*YOUR ASSIGNMENT*.
Beginning at the line with "You are a computer-use" in the records below, return each line up to and including the last, exactly as it stands, but not the pictures.

*GIVEN RECORDS*.
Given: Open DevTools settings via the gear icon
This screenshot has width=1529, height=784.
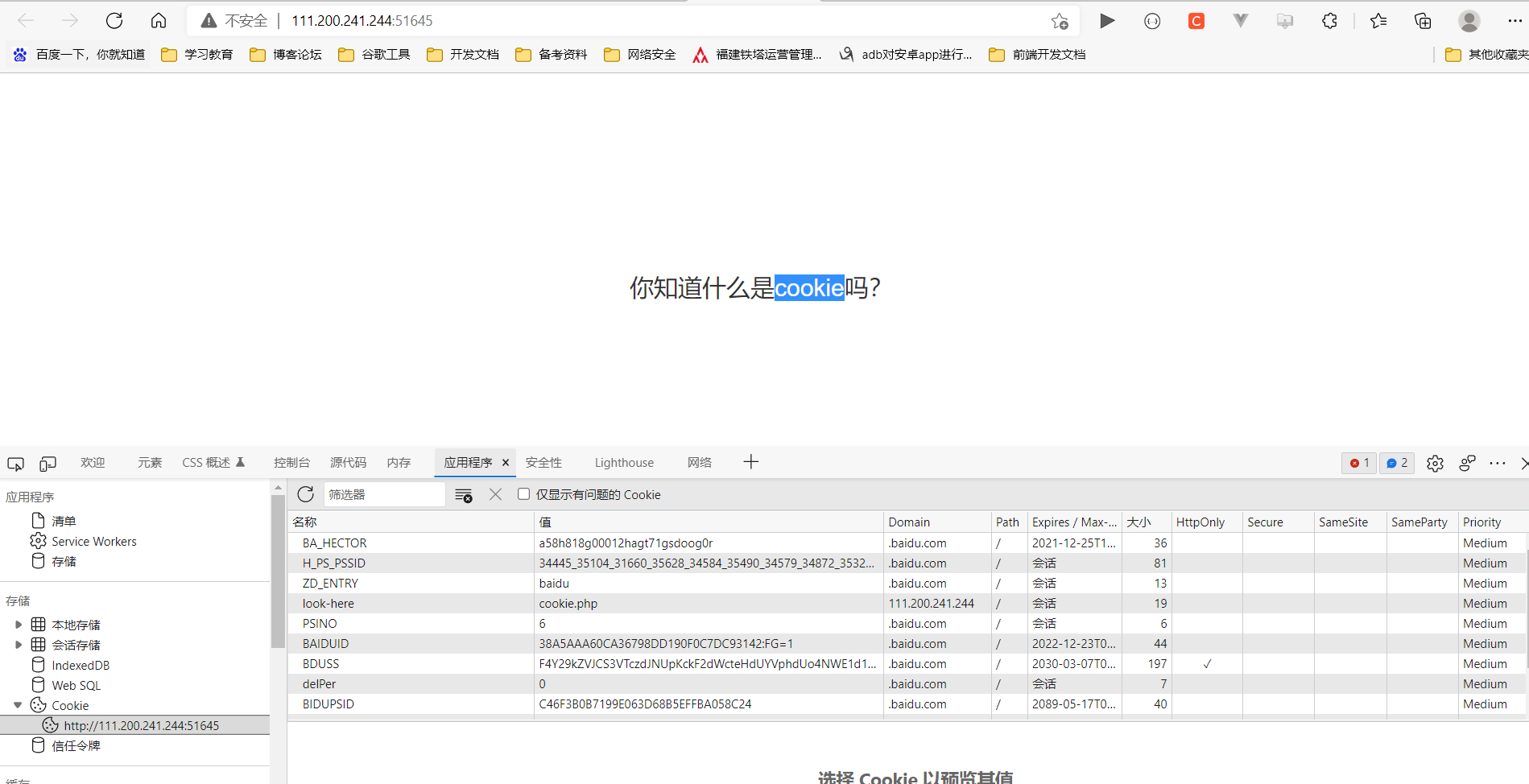Looking at the screenshot, I should [1434, 463].
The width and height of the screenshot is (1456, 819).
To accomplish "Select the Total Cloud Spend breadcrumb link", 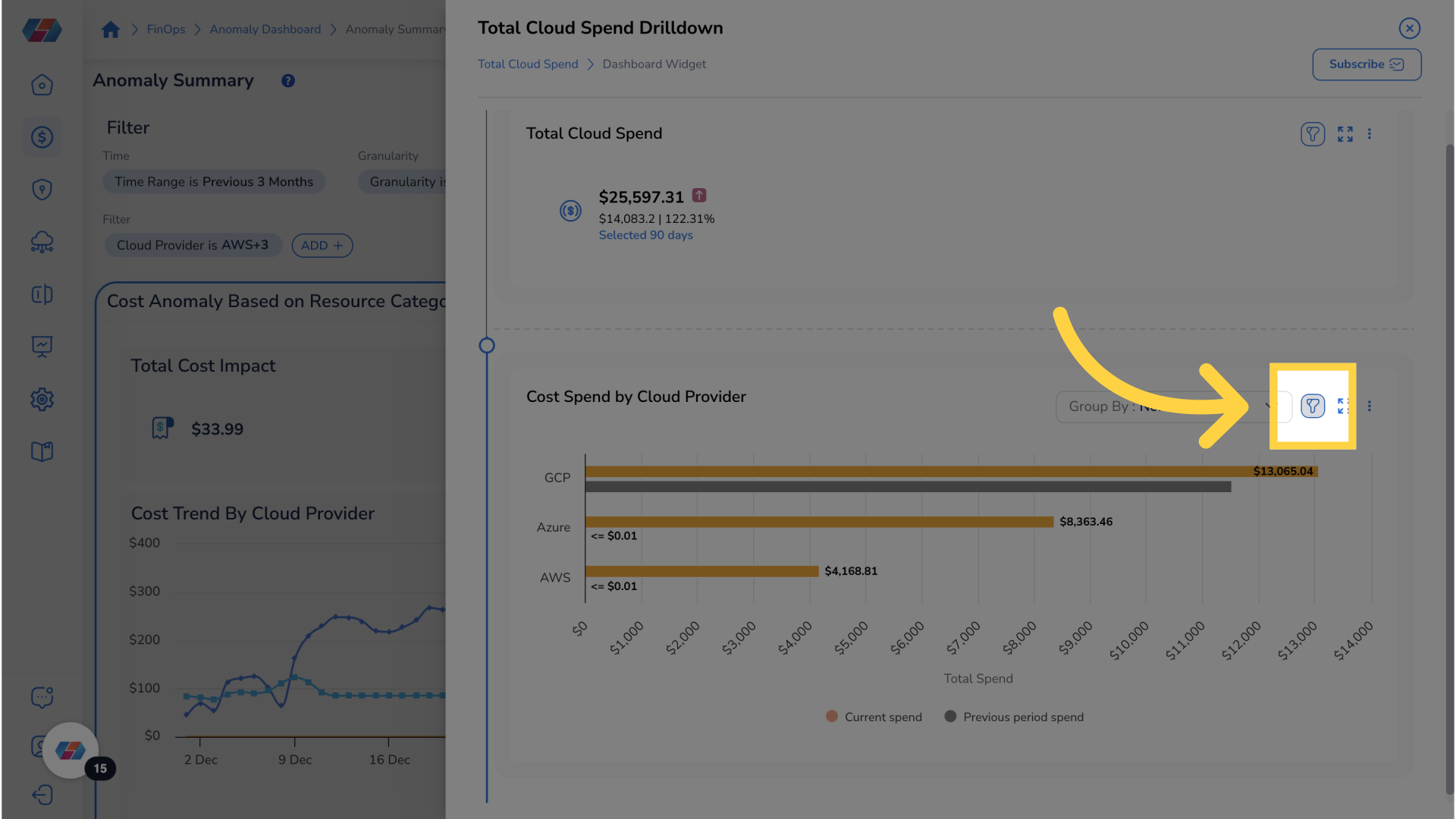I will (x=527, y=64).
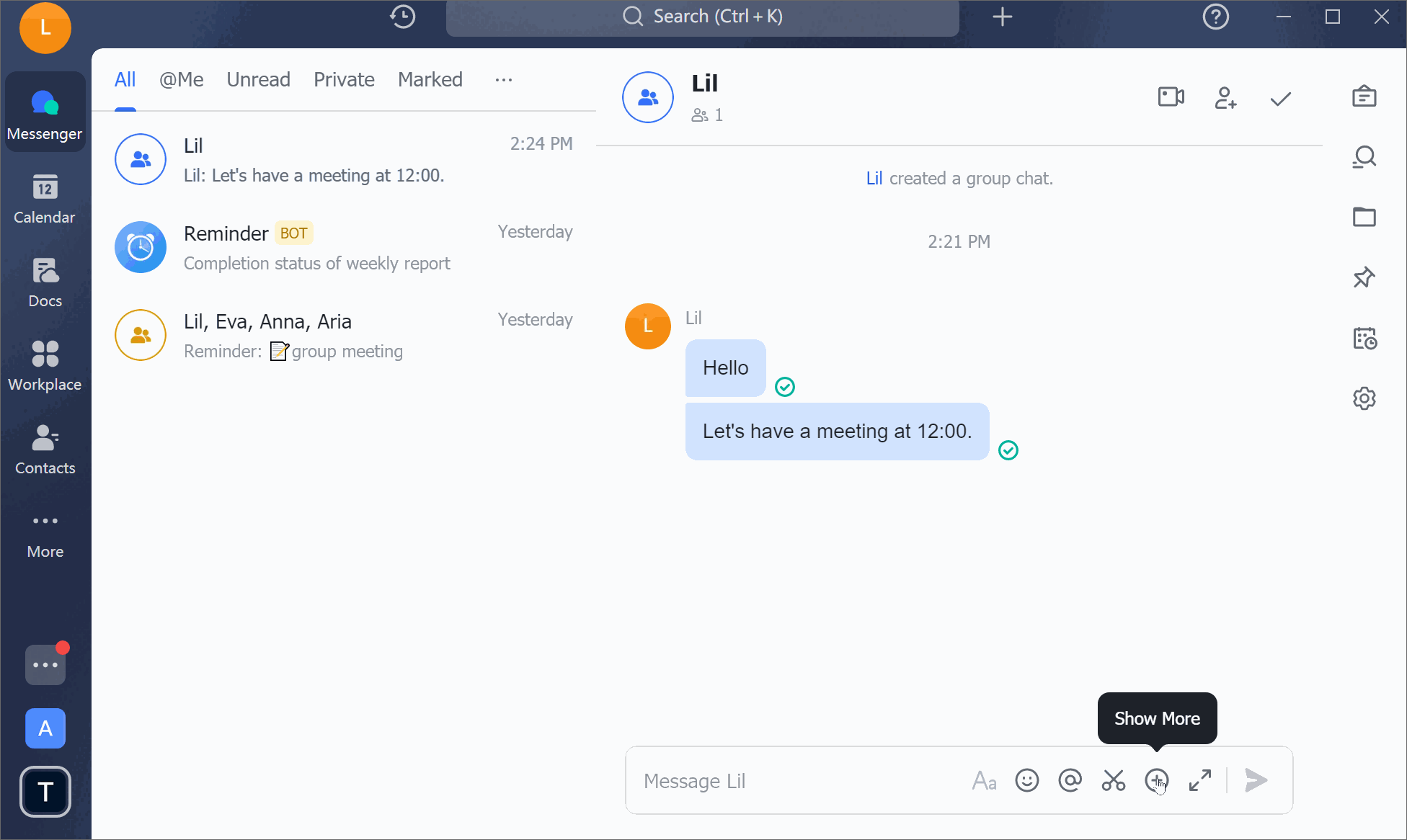Screen dimensions: 1407x840
Task: Open the emoji picker in message toolbar
Action: pyautogui.click(x=1026, y=780)
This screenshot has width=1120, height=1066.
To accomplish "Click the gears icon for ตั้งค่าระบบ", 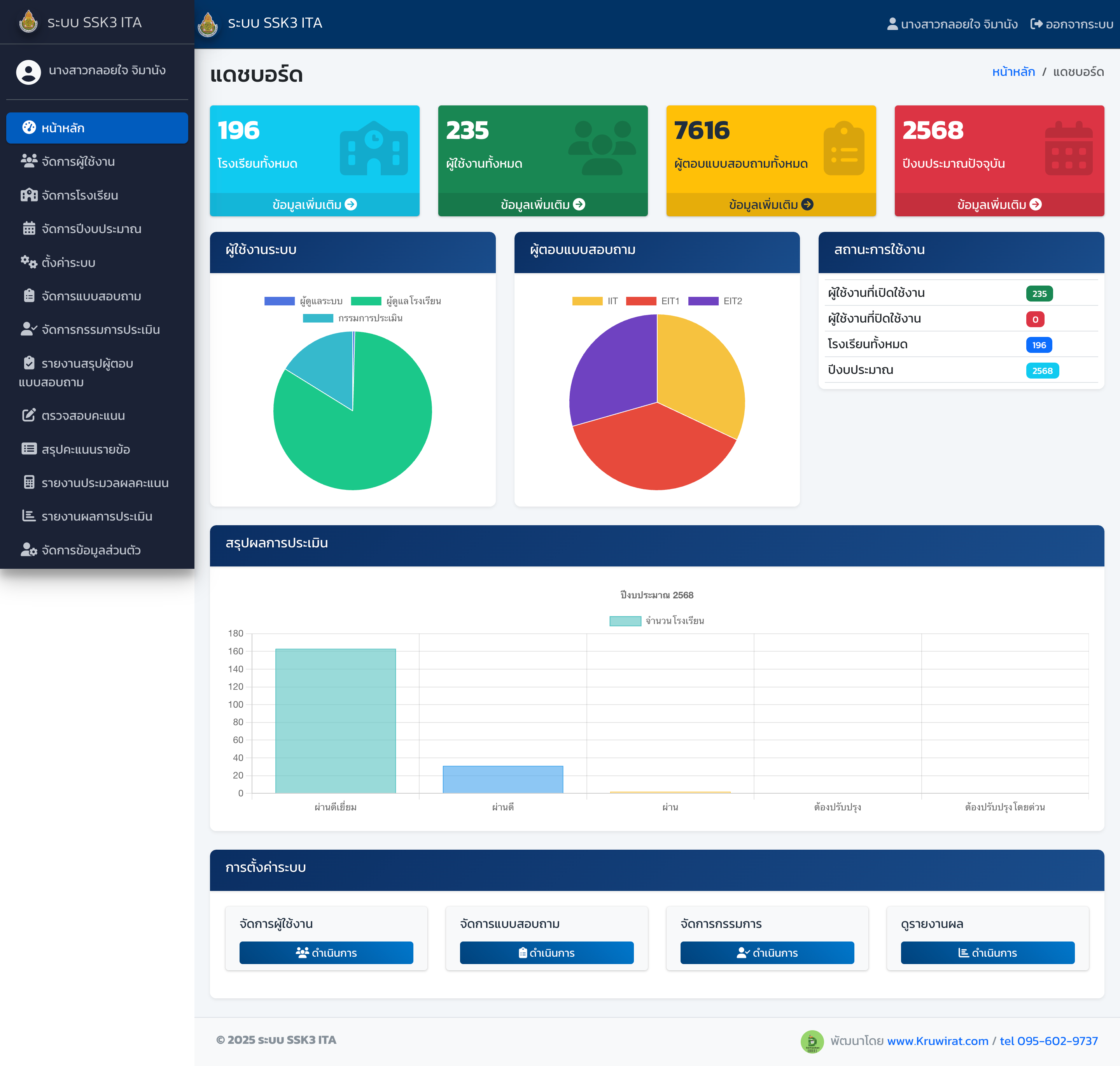I will pyautogui.click(x=29, y=262).
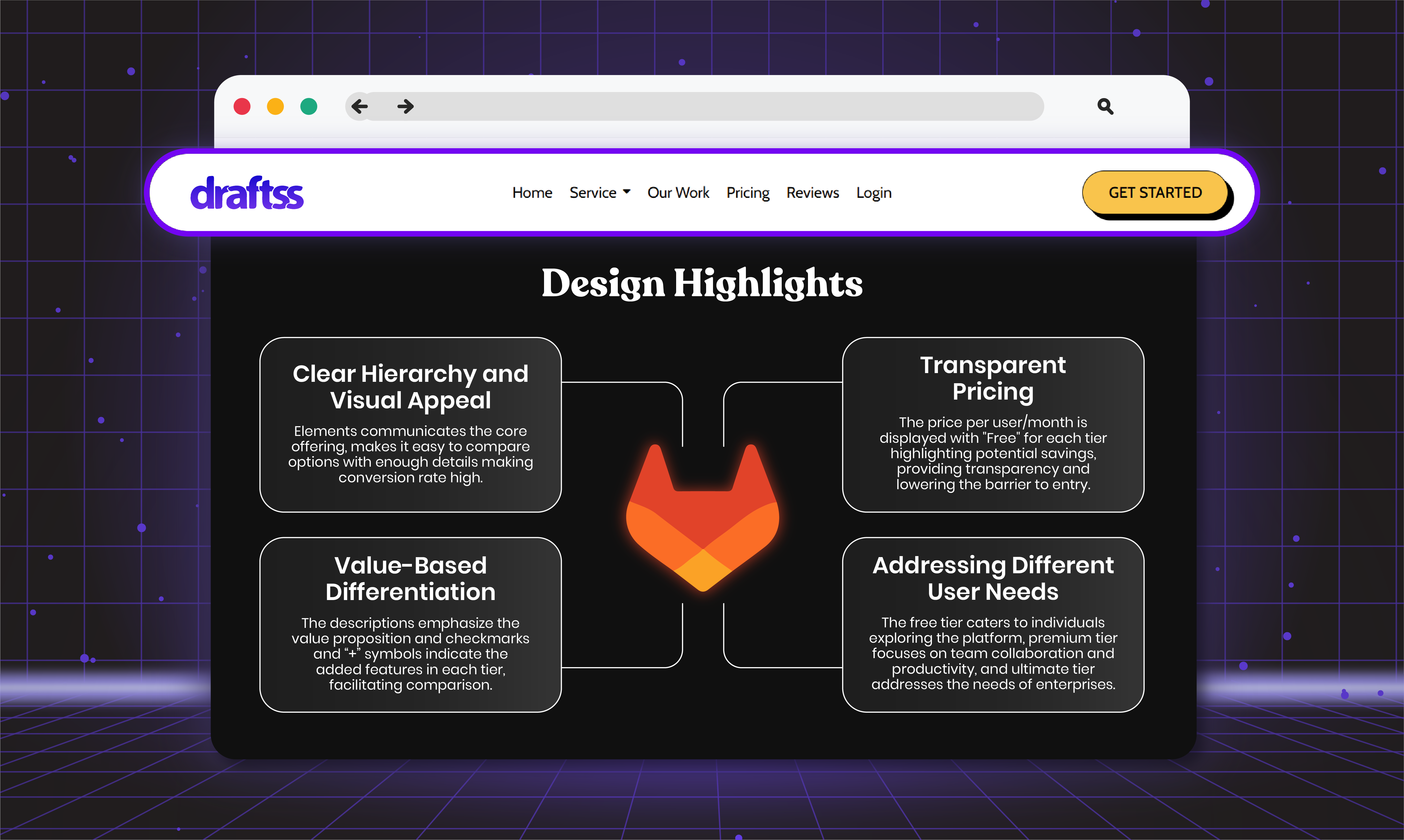Click the Login link
This screenshot has height=840, width=1404.
coord(873,193)
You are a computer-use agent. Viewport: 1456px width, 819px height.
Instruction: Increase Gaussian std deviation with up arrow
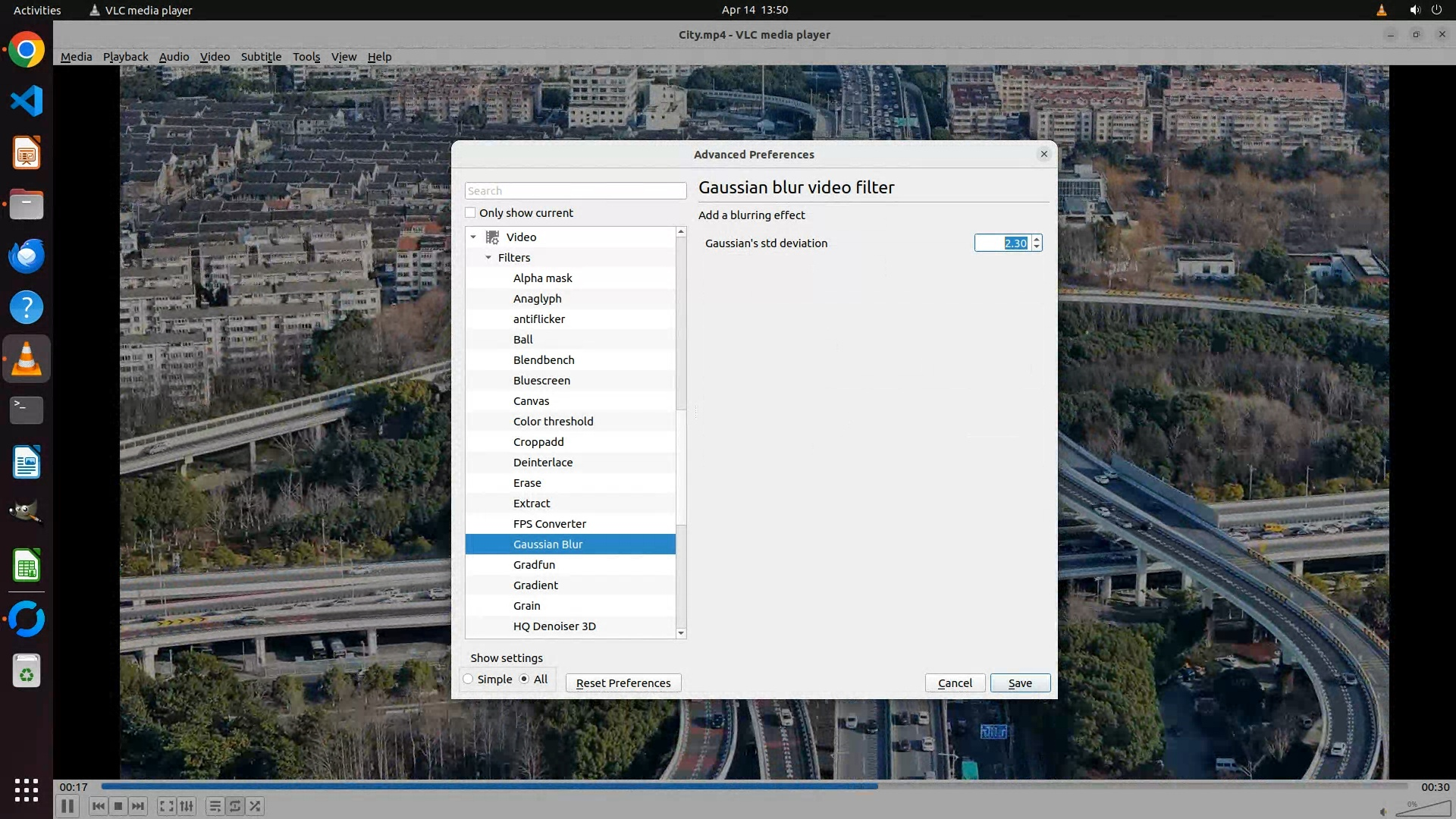click(x=1037, y=239)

*RESPONSE*.
You are a computer-use agent. Viewport: 1456px width, 819px height.
Instruction: Increase Gaussian std deviation with up arrow
click(x=1037, y=239)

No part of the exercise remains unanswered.